> TESTO DELLA PAGINA
++++++
“La curiosità verso le altre culture è la molla che mi ha sempre spinto a partire” inizia così il racconto di Flavio Ceriotti, un giovane abbiatense che si è trasferito in Israele.
Racconta, senza soffermarsi troppo, degli studi e delle esperienze giovanili; della musica invece parla diffusamente e con entusiasmo: è la sua passione, una passione che lo ha accompagnato in tutte le sue esperienze, diventando motore di vita.
“Ho iniziato a studiare il contrabbasso grazie al Complesso bandistico “La Filarmonica” di Abbiategrasso. E’ nella sede di via Alfieri, che ho ricevuto gratuitamente le mie prime lezioni di musica; poi ho conseguito il Diploma in contrabbasso al Conservatorio “Giuseppe Verdi” di Milano. Negli anni ho suonato anche con l’Accademia Musicale dell’Annunciata, nata nel 2009 per formare e educare in modo specialistico le nuove generazioni; ho avuto modo di conoscere Marco Pisi ed esibirmi con lui e i Fase Hobart al Bià Jazz Festival.”
In contemporanea ha affrontato gli studi al liceo scientifico, poi la laurea in Economia all’Università Statale di Milano: “Mi sono laureato e ho insegnato Economia, ma la musica mi chiamava risuonando costantemente dentro di me e così ho deciso di seguire la mia vera, unica passione”.
Poi ha conosciuto Erasmus. Non il filosofo olandese autore dell’ “Elogio della follia”, ma un programma di studio (acronimo di European Region Action Scheme for the Mobility of University Students) che è stato il trampolino per la sua prima partenza nel 2012: una borsa di studio per vivere un anno a Varsavia e studiare alla “Fryderyk Chopin University of Music.
“Sono partito in automobile con il mio contrabbasso e il basso elettrico… occupavano quasi tutto lo spazio all’interno del veicolo, ma erano il bagaglio più importante da trasportare, l’unico che non poteva essere lasciato indietro. Il livello artistico degli studenti che frequentano l’università di Varsavia è molto alto -racconta Flavio – quello del cibo e del clima un po’ meno…- , aggiunge ridendo- e dalle trasferte in Italia riportavo sempre con me caffè e parmigiano!”.
Flavio dice che a Varsavia ha avuto la fortuna di conoscere musicisti straordinari, e anche l’onore di poter suonare con loro.
Il ritorno ad Abbiategrasso coincide con la stagione dei concerti; Flavio ne ricorda uno in particolare, a Milano, che ha dato una svolta affascinante alla sua vita: “In quel concerto io suonavo in orchestra e Eleonora era la cantante lirica solista; ci siamo conosciuti, abbiamo provato insieme, abbiamo amato lo stesso modo di fare musica e poi… ci siamo fidanzati”.
Insieme hanno deciso di partire nel 2014, per il primo viaggio in Israele.
++++++
> DA FARE
(1) Rispondi a queste domande in base al testo della pagina:
(a) In quale sede Flavio ha ricevuto gratuitamente le sue prime lezioni di musica?
(b) In quale città ha vissuto per un anno grazie alla borsa di studio Erasmus?
(c) In che anno Flavio ed Eleonora sono partiti per il primo viaggio in Israele?
(2) Indica se ciascuna affermazione concorda con il testo della pagina, rispondendo sì o no e citando le parole che lo stabiliscono:
(a) Flavio si è laureato in Economia all'Università Statale di Milano.
(b) Flavio è partito per Varsavia in treno.
(c) Nel concerto di Milano, Eleonora suonava in orchestra.
Le righe non hanno alcun ruolo in questo lavoro.

> ESTRATTI DELLE RIGHE
++++++
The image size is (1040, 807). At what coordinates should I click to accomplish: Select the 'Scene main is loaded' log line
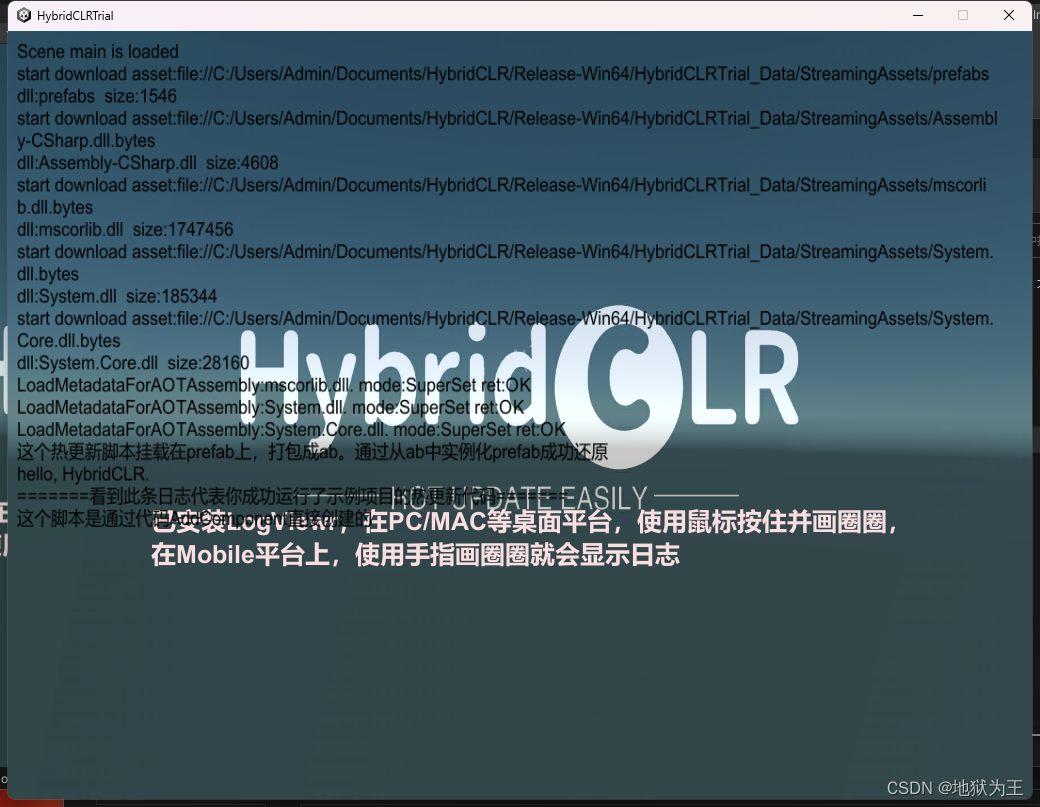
++++++
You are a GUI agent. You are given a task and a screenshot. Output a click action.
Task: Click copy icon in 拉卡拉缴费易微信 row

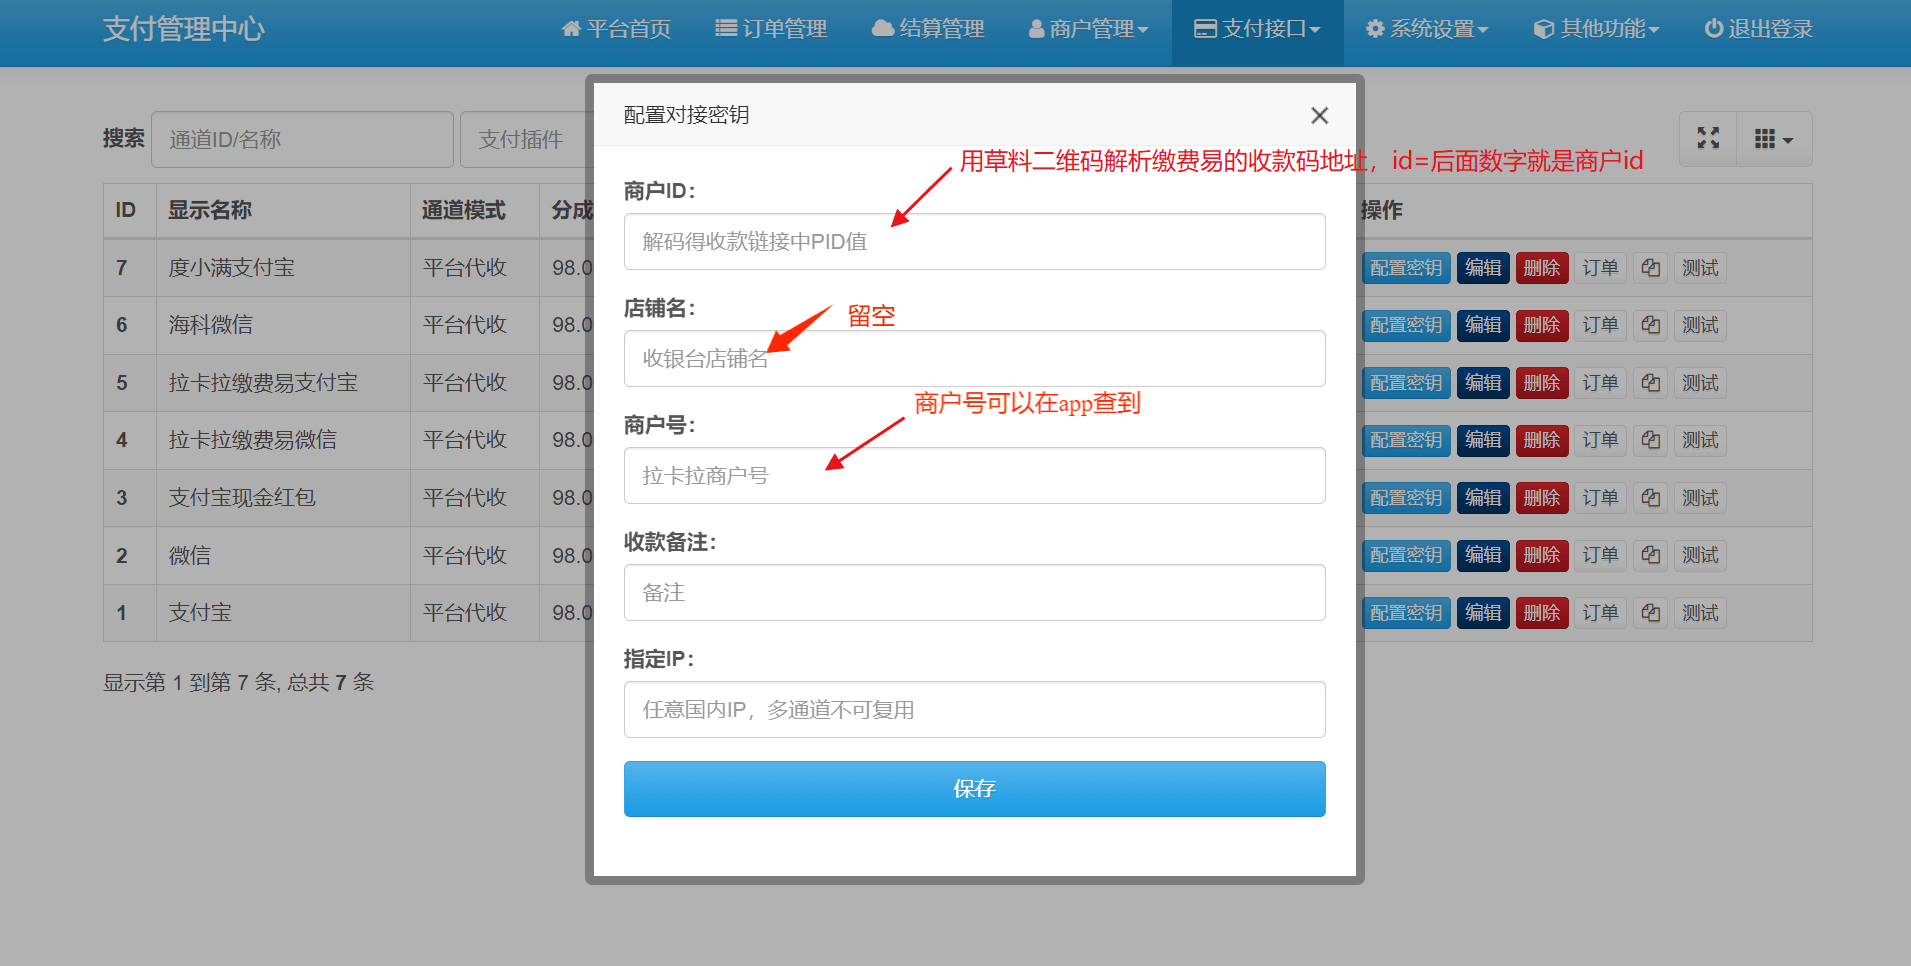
++++++
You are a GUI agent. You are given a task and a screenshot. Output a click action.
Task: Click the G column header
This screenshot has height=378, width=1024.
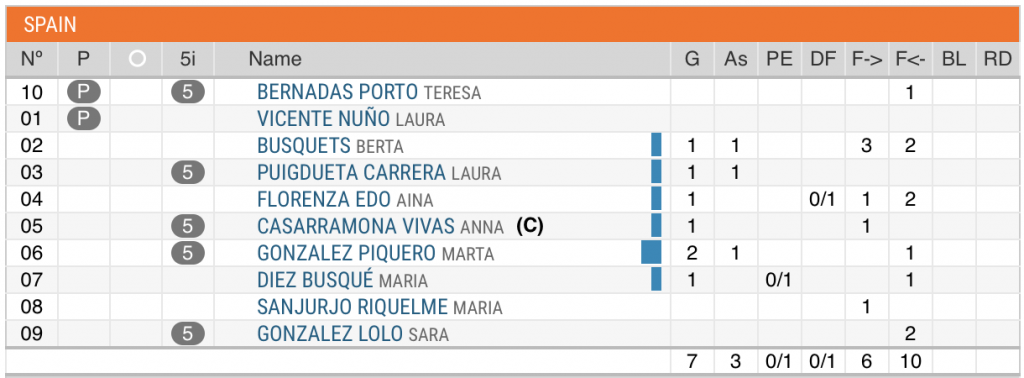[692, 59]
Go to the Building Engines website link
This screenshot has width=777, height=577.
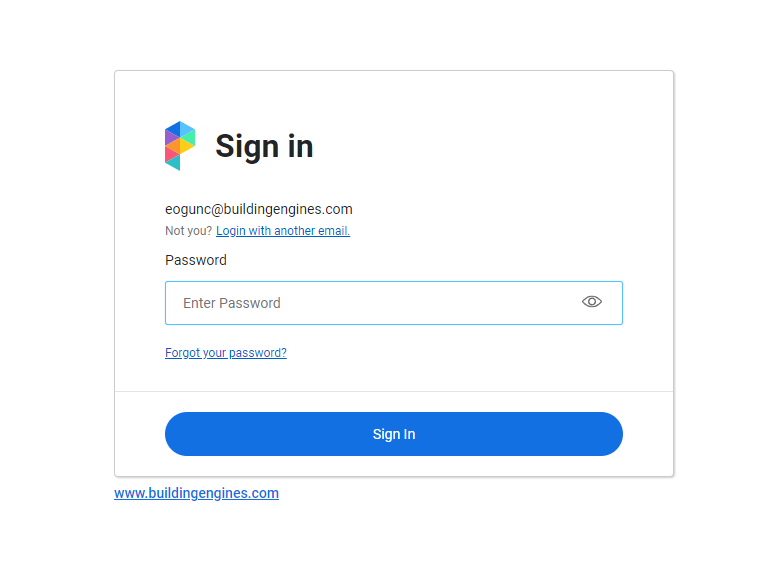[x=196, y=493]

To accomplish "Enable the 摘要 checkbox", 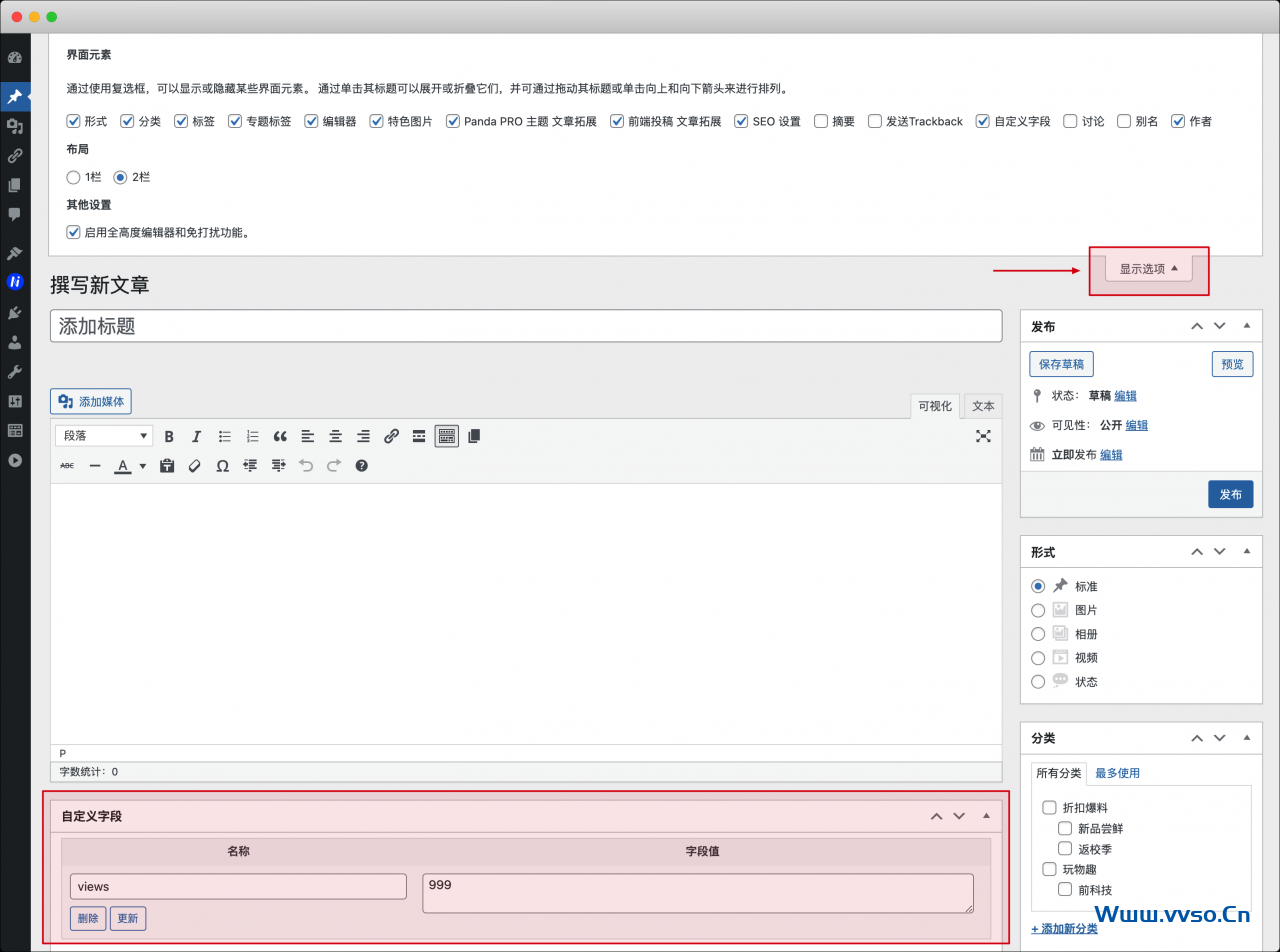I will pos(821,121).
++++++
> RISPOSTE
(1)
(a) Nella sede di via Alfieri del Complesso bandistico "La Filarmonica" di Abbiategrasso.
(b) A Varsavia.
(c) Nel 2014.

(2)
(a) Sì: «la laurea in Economia all’Università Statale di Milano».
(b) No: «Sono partito in automobile con il mio contrabbasso e il basso elettrico».
(c) No: «io suonavo in orchestra e Eleonora era la cantante lirica solista».